▶ **SELECTION**:

>>>>

The sEMG signal is located in a high-dimensional space and takes into account the characteristics of nonlinearity and non-stationarity. Traditional gesture recognition models usually use high-complexity models, and training requires a large number of training data sets, long processing time and large memory requirements. From a practical point of view, developing a real-time sign language prediction model requires low complexity and a model that can achieve good results with a small number of samples. The model framework diagram we proposed is shown in Figure 1. Using the training set segmentation method can save processing time very well, so as to achieve the purpose of real-time prediction of CSL gestures.

3.1. EMG Data Acquisition

Eight healthy test subjects (Four males and four females, age range 22-27 years old, average age 23) participated in the experiment. They have not previously trained in CSL. During the experiment, they performed sign language actions by imitating pictures. To collect sEMG data, an eight channel low-cost consumption equipment MYO is used, as shown in Figure 2, which consists of eight pairs of dry electrodes and with a low sampling rate (200Hz).

<<<<

▶ **EXERCISE INSTRUCTIONS**: Using the passage on sEMG gesture recognition, explain why a practical real-time sign language prediction model should have low complexity and work with few samples.

▶ **RECORDED DATA**:
>>>>

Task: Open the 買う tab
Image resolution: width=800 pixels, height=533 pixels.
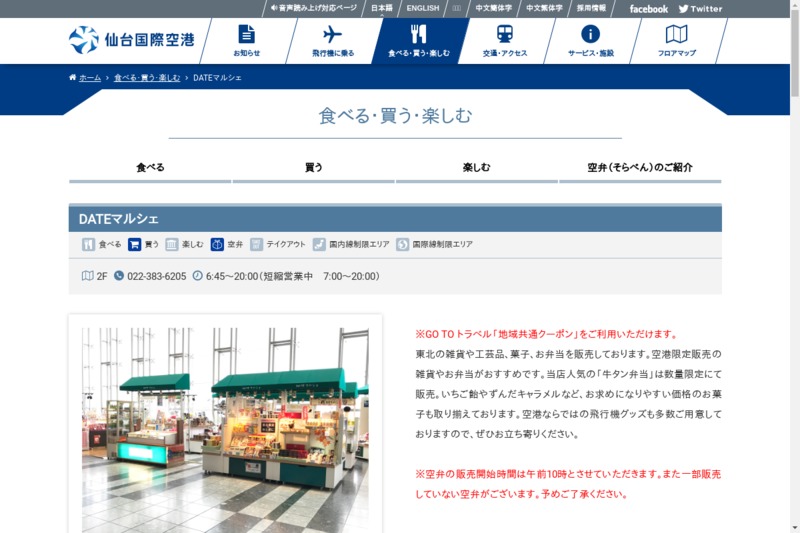Action: coord(313,168)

<<<<

▶ **ANSWER FOR THE TASK**: Traditional gesture recognition models are usually highly complex. Training them takes large training data sets, long processing time and a lot of memory. A real-time sign language model therefore needs low complexity and the ability to achieve good results from a small number of samples.